(EXERCISE AIM) The response must be a precise copy of the records that follow.

(RECORDED DATA)

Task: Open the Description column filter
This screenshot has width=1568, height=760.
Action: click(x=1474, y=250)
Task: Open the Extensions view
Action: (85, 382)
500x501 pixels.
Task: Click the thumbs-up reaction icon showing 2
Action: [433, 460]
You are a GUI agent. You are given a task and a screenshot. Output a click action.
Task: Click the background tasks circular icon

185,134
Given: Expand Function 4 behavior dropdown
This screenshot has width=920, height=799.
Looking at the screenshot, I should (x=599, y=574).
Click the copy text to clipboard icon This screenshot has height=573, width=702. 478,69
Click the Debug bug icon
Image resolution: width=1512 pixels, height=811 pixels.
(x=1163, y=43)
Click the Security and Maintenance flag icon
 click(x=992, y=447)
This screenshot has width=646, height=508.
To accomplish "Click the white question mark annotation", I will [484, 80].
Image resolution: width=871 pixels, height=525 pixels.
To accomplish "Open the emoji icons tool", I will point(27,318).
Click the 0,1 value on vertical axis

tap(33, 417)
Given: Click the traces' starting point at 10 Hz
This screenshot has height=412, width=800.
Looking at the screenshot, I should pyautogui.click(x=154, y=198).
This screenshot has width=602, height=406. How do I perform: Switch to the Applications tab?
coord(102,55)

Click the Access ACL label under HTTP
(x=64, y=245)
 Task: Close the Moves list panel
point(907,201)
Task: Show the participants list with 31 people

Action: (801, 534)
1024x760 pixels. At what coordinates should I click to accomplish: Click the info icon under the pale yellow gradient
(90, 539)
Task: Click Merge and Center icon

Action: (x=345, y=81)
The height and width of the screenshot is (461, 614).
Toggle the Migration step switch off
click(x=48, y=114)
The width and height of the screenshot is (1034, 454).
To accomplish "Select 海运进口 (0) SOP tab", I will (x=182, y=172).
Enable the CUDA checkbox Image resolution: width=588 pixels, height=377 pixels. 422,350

(RESULT OF THE EXERCISE)
Task: Open the Description column filter
This screenshot has width=1568, height=760.
Action: click(x=1474, y=250)
Task: Open the Extensions view
Action: (85, 382)
500x501 pixels.
Task: Click the thumbs-up reaction icon showing 2
Action: [433, 460]
You are a GUI agent. You are given a task and a screenshot. Output a click action.
Task: Click the background tasks circular icon

185,134
Given: Expand Function 4 behavior dropdown
This screenshot has width=920, height=799.
Looking at the screenshot, I should (x=599, y=574).
Click the copy text to clipboard icon This screenshot has height=573, width=702. 478,69
Click the Debug bug icon
Image resolution: width=1512 pixels, height=811 pixels.
(x=1163, y=43)
Click the Security and Maintenance flag icon
 click(x=992, y=447)
This screenshot has width=646, height=508.
To accomplish "Click the white question mark annotation", I will [484, 80].
Image resolution: width=871 pixels, height=525 pixels.
To accomplish "Open the emoji icons tool", I will point(27,318).
Click the 0,1 value on vertical axis

tap(33, 417)
Given: Click the traces' starting point at 10 Hz
This screenshot has height=412, width=800.
Looking at the screenshot, I should pyautogui.click(x=154, y=198).
This screenshot has width=602, height=406. How do I perform: Switch to the Applications tab?
coord(102,55)

Click the Access ACL label under HTTP
(x=64, y=245)
 Task: Close the Moves list panel
point(907,201)
Task: Show the participants list with 31 people

Action: (801, 534)
1024x760 pixels. At what coordinates should I click to accomplish: Click the info icon under the pale yellow gradient
(90, 539)
Task: Click Merge and Center icon

Action: (x=345, y=81)
The height and width of the screenshot is (461, 614).
Toggle the Migration step switch off
click(x=48, y=114)
The width and height of the screenshot is (1034, 454).
To accomplish "Select 海运进口 (0) SOP tab", I will (x=182, y=172).
Enable the CUDA checkbox Image resolution: width=588 pixels, height=377 pixels. 422,350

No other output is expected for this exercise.